8. Lawyers are prohibited from taking photos or making videos and audio recordings when meeting with the litigant. Meanwhile, meetings with the clients are illegally wiretapped.
9. Interference in lawyers’ case handling as pertains to legal procedures such as, denial of lawyer and client meetings, disallowing lawyers’ appearance in court, restricting or prohibiting speech from lawyers during court sessions, blocking lawyers’ cross-examination efforts during court hearings, denying requests for witness appearances, and prohibition or restriction of family members’ appearance at court hearings.
10. Forcing the client to dismiss lawyers brought in by family despite opposition and protest of family members. Forcibly assigning government-appointed lawyers. The six lawyers involved in the ChangSha3 case were collectively dismissed and replaced with government-appointed lawyers on the day the investigation period expired. In the Duandianxing (端点星) case, Chen Mei and Cai Wei were arrested for backing up information on the spread of the coronavirus. Chen Mei’s lawyer Liang Xiaojun (梁小军) was replaced by government-appointed lawyers. In the HongKong12 case, the defendants were also forcibly assigned government-appointed lawyers.
11. In court, public prosecutors and legal personnel are able to assault and beat lawyers at will; lawyers’ basic right to defense and personal dignity are also disrespected. To cite a few examples in recent years: In 2017, lawyers Lu Tingge (卢庭阁) and Li Xiongbing (黎雄兵) were assaulted by the bailiff when handling a case in Sichuan; In 2015, lawyer Wang Quanzhang (王全璋) was assaulted by the bailiff when he appeared in court in Shandong; lawyer Cheng Hai (程海) was assaulted when taking on cases in Dalian, Beijing, and Tianjin.
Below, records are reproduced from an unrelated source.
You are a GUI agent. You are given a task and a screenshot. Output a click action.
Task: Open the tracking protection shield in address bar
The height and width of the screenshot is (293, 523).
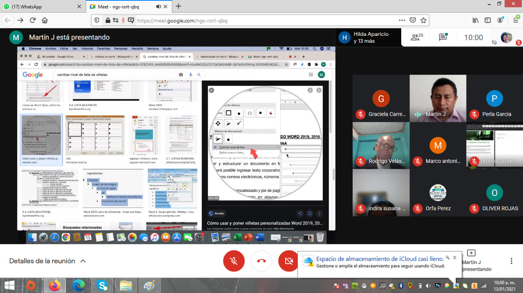pos(97,20)

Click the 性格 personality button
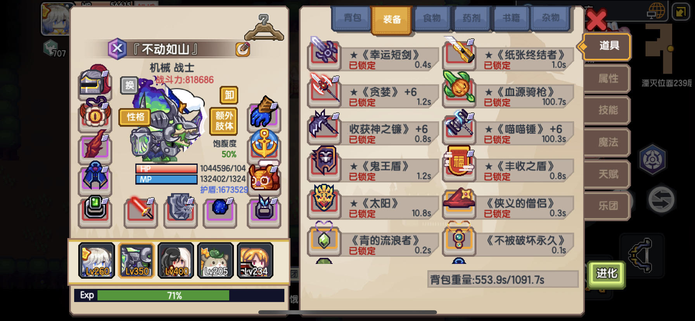point(135,117)
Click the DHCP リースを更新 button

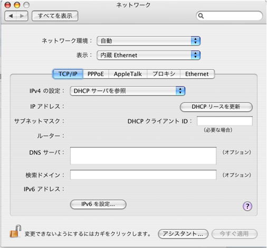pos(216,107)

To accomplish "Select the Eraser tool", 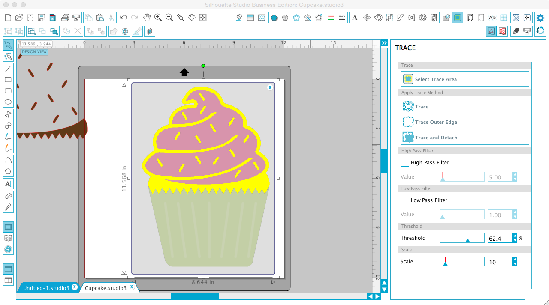I will [x=8, y=196].
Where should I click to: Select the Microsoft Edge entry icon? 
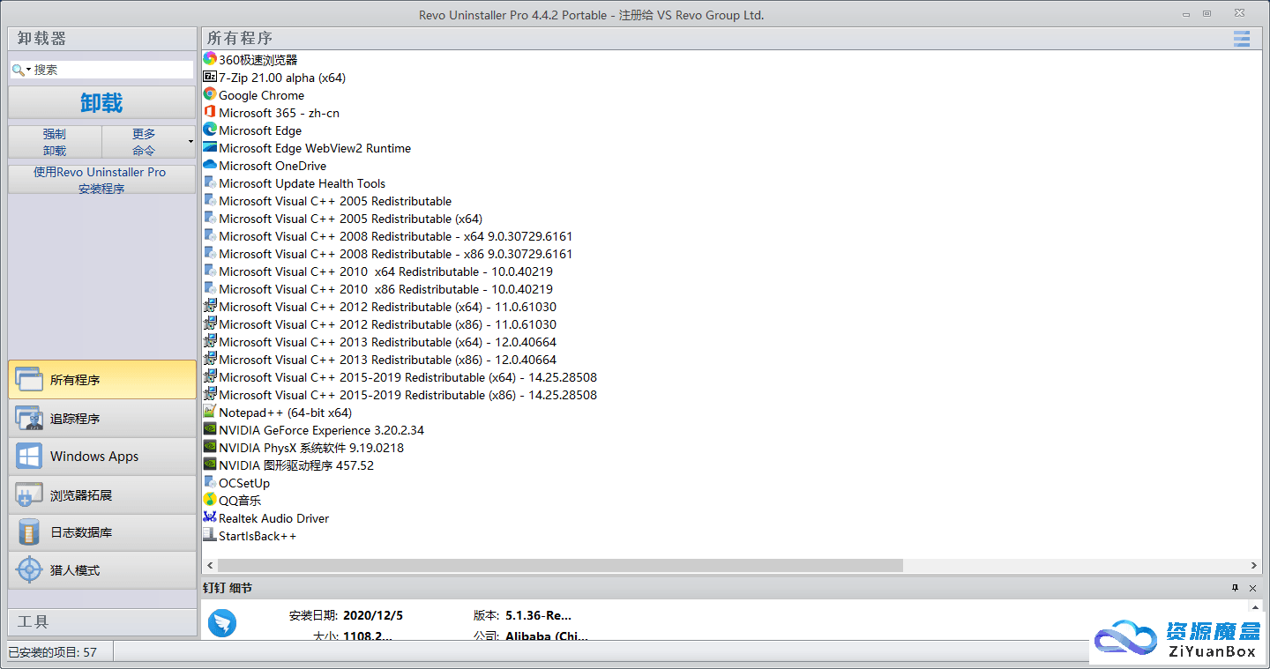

12. Assault by unidentified persons: Lawyer Chen Keyun (陈科云) was assaulted by unidentified persons near his home in Guangzhou this April. The police ignored his calls for help, and he found it impossible to file a report later. In 2017, another lawyer, Li Baiguang (李柏光) was abducted and beaten by unidentified individuals when handling a case in Zhejiang.
13. Pressuring human rights lawyers by harassing their family members and close relations. For example, Lawyer Chang Weiping’s parents and siblings were threatened; Lawyer Lu Tingge’s family members were harassed; kidnapping and beating of lawyers’ children, such as the son of lawyer Wang Yu (王宇) who was beaten and placed under house arrest after his parents were arrested; lawyers’ children forcibly kicked out of school, such as the children of lawyers Wang Quanzhang (王全璋), Li Heping (李和平), and Chen Jiangang (陈建刚) who had their enrollment qualifications forcibly revoked by their schools. Pressuring lawyers’ landlords, forcing the lawyers to move out; pressuring employers of the lawyer’s family members, resulting in termination of their employment.
Human rights lawyers in China are a solid line of defense for Chinese human rights. These lawyers are now facing immense pressure and making huge sacrifices, making it increasingly more difficult to defend human rights in China. The plight of Chinese human rights lawyers is in desperate need of international awareness and action.